A consumer’s guide to New Zealand Manuka Oil
The three natural health jewels of the Pacific
Australia and New Zealand have a historically deep commitment to natural health. Traditions of native peoples were transferred to the European settlers and were subsequently adopted by people around the world.
The most famous natural health products of the Pacific are Manuka Honey and Manuka Oil from New Zealand, and Tea Tree Oil from Australia. At Koru Naturals we carry both Manuka Honey and Manuka Oil from Te Araroa, in the East Cape region of New Zealand.
As with any other natural product, an educated consumer is key to making informed purchase decisions and fighting adulteration and omissions of critical information (1).

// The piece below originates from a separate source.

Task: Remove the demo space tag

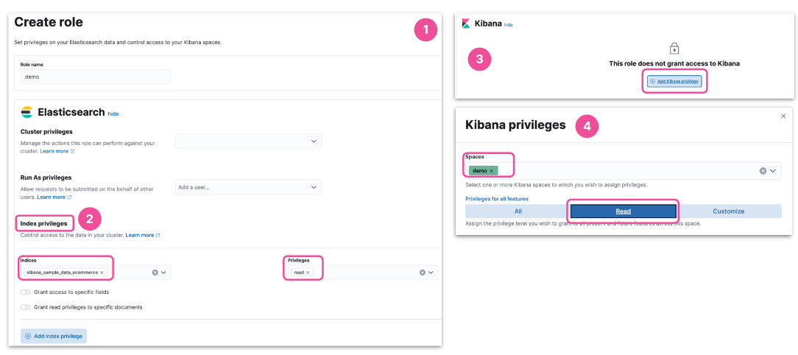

In the last few years we have seen a significant increase in the level of awareness of quality issues with Manuka Honey. Now most U.S. consumers know that they have to get UMF® certified honeys, and they have to ask pointed questions about storage conditions. For Manuka Oil, however, the awareness is lacking, mainly because it’s a fairly new product for the U.S. and there is quite a bit of chemistry involved in the understanding of quality. But, if you are interested in Manuka Oil, and you should be because it’s a wonderful product preferred by aromatherapists and natural health people, please bear with us as we tell you what questions to ask before buying.
Triketones tell the story
All essential oils contain compounds that serve as chemical markers for purity. For example, two chemical markers for peppermint are menthofuran and viridifloral, which can be used to detect adulteration (2). For Manuka Oil the markers are a family of compounds called triketones, primarily ß-triketones that are unique to Manuka oil, the main ones being leptospermone and isoleptospermone (1, 3, 4).
As with other essential oils, geography and climate make a difference. Although Manuka trees grow all over New Zealand, the type (known as chemotype) that grows in the East Cape has the highest triketone content, and is therefore the best for extracting Manuka Oil (4).

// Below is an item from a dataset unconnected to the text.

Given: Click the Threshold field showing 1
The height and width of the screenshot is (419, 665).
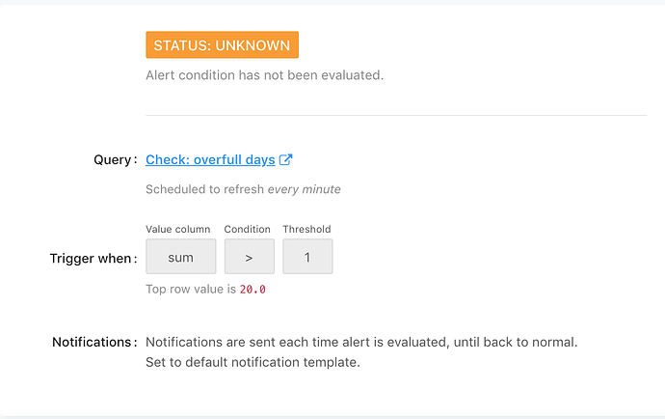Looking at the screenshot, I should [x=307, y=256].
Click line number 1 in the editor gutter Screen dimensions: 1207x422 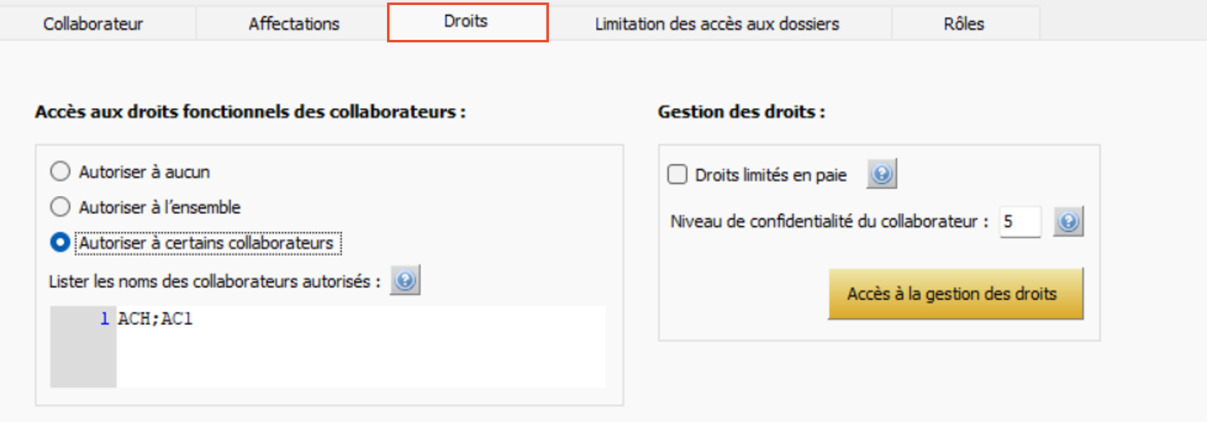tap(104, 319)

There are two main producers of Manuka Oil in the East Cape: Natural Solutions from Te Araroa, which supplies our oil, and the New Zealand Manuka Group from Gisborne, which sells under the brand Melora and also supplies oil in bulk to companies in the U.S. Both companies produce excellent oil and comply with the basic requirement of listing the triketone content on the label. Natural Solutions simply lists the minimum percentage on the label. For example, our current oil has at least 41% triketones, so it’s labeled 40%+. The New Zealand Manuka Group has developed a more complicated nomenclature to provide the same information: MβTK™, which stands for MANUKA OIL ßeta TRIKETONES. So, for example, a Manuka Oil produced by this firm with at least 10% triketones would be labeled MβTK™ 10+ (5).
Both the Natural Solutions and the Melora oils are bottled in New Zealand, which provides a high level of confidence on quality and integrity. The same cannot be said for Manuka Oils bottled in the U.S. Many U.S. sellers don’t even disclose the triketone content of their products or whether they have been diluted. For the Manuka Essential Oils that are imported in bulk and bottled in the U.S. there are some important questions to ask to avoid buying adulterated oils:
- Is the oil bottled in facilities equipped to handle essential oils or it’s done in someone’s kitchen, basement, or garage?
- Is the oil sent for analysis after bottling?
- Is the equipment used appropriate for handling manuka oil?
- What was the triketone content of the bulk oil, and what is the content after bottling?
Given the long history of adulteration of valuable essential oils, we recommend buying Manuka Oil exclusively from sources that can be trusted, with particular emphasis on transparency regarding the levels of triketones and the reliability of the bottling operation. Manuka Oils bottled at the source in New Zealand offer the best assurance of integrity.